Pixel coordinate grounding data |
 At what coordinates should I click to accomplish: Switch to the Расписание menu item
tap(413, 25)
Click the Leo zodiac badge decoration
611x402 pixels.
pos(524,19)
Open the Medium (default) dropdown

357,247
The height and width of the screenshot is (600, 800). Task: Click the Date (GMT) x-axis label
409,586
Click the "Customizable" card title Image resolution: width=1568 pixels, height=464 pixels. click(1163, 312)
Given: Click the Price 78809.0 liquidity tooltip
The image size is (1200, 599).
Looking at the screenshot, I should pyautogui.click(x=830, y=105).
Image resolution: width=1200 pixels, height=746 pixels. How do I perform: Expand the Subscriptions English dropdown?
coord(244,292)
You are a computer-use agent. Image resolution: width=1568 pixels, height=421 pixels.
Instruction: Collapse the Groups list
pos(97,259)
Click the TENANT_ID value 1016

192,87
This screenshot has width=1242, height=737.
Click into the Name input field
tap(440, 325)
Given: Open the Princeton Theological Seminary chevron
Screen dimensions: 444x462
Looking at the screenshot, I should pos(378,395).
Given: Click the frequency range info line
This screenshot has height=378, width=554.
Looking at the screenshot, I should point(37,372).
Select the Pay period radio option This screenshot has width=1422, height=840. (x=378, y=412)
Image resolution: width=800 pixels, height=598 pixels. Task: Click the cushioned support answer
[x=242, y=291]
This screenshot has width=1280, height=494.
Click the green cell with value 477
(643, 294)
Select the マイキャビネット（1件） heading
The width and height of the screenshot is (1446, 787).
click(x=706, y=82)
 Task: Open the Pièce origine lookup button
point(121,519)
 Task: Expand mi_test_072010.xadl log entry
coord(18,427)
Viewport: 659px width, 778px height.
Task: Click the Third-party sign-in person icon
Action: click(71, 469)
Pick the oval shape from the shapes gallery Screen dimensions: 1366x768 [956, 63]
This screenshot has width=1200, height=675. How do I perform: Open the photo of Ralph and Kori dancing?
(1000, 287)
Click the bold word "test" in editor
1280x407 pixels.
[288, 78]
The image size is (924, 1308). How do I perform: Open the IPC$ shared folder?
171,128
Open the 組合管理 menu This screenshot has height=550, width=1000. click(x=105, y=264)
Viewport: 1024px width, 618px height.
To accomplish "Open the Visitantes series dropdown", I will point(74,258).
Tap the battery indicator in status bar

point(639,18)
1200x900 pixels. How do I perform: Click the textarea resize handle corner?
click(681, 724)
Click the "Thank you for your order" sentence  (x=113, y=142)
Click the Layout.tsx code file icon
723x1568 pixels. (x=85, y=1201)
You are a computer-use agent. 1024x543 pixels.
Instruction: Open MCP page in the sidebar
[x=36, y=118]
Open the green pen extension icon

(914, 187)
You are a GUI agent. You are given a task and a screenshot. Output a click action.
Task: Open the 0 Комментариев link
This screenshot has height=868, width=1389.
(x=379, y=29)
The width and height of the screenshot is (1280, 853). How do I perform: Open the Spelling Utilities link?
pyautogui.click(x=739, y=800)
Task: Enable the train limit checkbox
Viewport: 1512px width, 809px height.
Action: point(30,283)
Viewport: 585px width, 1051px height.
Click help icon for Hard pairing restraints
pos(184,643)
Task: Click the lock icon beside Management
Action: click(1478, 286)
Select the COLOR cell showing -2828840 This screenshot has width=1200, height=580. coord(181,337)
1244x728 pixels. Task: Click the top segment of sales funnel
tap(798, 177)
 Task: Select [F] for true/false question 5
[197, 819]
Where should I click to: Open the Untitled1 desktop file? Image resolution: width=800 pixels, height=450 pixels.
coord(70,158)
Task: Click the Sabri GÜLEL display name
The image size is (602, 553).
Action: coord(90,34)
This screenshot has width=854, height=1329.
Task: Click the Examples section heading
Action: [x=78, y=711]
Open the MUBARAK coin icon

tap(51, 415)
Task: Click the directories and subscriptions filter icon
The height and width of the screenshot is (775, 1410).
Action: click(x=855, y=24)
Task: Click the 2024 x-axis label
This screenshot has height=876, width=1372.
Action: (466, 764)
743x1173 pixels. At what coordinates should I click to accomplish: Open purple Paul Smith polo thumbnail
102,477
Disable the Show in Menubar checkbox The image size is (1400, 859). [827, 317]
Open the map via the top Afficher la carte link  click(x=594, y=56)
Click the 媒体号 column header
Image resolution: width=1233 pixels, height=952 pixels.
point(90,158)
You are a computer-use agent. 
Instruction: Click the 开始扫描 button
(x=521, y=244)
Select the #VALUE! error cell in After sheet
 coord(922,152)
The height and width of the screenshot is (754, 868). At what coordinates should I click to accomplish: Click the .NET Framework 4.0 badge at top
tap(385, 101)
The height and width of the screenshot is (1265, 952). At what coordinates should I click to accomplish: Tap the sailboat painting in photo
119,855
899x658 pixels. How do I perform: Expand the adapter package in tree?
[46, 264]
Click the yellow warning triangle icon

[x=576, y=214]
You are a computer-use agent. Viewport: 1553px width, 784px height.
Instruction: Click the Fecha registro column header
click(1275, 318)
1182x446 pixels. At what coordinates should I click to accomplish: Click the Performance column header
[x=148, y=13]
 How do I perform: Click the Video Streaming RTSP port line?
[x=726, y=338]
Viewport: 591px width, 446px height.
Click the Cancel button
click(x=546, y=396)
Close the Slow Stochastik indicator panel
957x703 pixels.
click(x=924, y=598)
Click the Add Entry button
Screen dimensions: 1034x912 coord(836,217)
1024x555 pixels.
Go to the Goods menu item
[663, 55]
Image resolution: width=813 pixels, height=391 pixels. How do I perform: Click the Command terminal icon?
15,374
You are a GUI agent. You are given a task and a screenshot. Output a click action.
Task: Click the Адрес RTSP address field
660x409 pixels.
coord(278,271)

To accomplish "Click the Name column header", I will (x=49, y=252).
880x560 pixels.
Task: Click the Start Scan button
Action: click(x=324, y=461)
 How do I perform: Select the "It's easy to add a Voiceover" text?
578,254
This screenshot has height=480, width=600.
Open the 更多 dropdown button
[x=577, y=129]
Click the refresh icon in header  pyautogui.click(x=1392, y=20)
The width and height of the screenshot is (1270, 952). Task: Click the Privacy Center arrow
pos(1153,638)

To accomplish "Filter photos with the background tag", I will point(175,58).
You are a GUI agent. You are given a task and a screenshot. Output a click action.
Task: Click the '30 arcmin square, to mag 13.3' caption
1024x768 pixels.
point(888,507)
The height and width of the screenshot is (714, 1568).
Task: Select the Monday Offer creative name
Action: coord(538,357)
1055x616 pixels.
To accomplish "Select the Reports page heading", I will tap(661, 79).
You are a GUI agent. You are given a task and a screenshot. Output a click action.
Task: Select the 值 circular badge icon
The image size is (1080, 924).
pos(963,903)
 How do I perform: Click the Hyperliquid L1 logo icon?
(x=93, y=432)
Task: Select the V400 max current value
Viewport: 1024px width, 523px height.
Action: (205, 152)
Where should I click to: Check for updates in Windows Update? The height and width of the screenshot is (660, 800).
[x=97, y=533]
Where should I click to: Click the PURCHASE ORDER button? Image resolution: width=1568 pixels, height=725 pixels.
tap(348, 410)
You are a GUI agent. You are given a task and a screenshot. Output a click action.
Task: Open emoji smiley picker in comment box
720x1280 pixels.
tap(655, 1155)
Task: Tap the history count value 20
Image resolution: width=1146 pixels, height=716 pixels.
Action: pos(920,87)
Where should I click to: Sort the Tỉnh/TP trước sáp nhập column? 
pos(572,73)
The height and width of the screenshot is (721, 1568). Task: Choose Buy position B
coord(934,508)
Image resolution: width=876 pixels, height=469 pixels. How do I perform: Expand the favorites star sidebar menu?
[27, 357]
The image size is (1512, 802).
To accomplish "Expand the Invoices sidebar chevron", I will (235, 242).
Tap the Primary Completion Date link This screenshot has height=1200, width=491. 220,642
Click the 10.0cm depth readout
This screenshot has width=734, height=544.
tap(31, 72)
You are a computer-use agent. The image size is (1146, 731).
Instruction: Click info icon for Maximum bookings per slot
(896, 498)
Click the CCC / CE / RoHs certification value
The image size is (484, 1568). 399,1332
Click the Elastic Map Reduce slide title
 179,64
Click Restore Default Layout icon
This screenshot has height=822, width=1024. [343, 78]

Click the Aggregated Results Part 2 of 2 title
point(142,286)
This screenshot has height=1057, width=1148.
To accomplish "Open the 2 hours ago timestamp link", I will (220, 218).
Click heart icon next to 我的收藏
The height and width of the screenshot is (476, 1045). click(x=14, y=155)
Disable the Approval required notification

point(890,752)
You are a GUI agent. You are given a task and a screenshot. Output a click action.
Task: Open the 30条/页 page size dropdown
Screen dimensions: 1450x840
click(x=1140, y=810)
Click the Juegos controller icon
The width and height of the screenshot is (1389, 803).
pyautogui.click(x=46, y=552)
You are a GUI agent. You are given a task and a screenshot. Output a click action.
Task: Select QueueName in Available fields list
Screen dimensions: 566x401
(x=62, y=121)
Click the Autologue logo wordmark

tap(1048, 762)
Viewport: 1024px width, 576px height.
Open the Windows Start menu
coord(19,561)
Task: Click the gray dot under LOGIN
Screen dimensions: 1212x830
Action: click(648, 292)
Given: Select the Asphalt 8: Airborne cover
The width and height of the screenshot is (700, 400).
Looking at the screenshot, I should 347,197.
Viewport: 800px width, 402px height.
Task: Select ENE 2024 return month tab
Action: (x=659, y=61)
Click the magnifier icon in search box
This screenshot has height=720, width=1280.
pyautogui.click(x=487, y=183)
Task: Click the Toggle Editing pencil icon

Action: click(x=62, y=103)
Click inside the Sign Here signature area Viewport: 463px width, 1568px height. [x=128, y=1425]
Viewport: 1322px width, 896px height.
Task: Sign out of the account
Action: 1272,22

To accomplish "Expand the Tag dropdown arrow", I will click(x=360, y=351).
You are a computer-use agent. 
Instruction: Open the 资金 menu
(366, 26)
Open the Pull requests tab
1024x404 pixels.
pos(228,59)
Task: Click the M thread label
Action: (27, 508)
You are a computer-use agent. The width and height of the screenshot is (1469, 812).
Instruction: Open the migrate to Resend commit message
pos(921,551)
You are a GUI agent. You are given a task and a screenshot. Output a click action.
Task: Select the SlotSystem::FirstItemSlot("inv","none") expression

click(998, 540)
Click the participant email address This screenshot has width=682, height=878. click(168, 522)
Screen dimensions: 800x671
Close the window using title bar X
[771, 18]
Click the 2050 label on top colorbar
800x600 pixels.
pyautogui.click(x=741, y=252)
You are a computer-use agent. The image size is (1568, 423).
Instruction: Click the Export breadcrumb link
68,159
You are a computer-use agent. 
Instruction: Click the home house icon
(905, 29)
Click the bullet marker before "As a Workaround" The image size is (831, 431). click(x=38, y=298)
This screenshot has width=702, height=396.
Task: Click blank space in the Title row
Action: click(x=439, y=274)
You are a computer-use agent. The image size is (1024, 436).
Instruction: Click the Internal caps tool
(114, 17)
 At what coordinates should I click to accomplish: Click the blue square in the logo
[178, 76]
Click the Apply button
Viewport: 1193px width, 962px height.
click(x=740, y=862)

TASK ITEM |
Check the entries above for the word "computer" and copy every line where it turns up.

EXPECTED ANSWER |
You are a computer-use agent. Image resolution: width=1568 pixels, height=421 pixels.
You are a computer-use agent. 1024x543 pixels.
You are a computer-use agent. 
You are a computer-use agent. Viewport: 1553px width, 784px height.
You are a computer-use agent. The image size is (1146, 731).
You are a computer-use agent. 
You are a computer-use agent. The width and height of the screenshot is (1469, 812).
You are a computer-use agent. The image size is (1568, 423).
You are a computer-use agent. 
You are a computer-use agent. The image size is (1024, 436).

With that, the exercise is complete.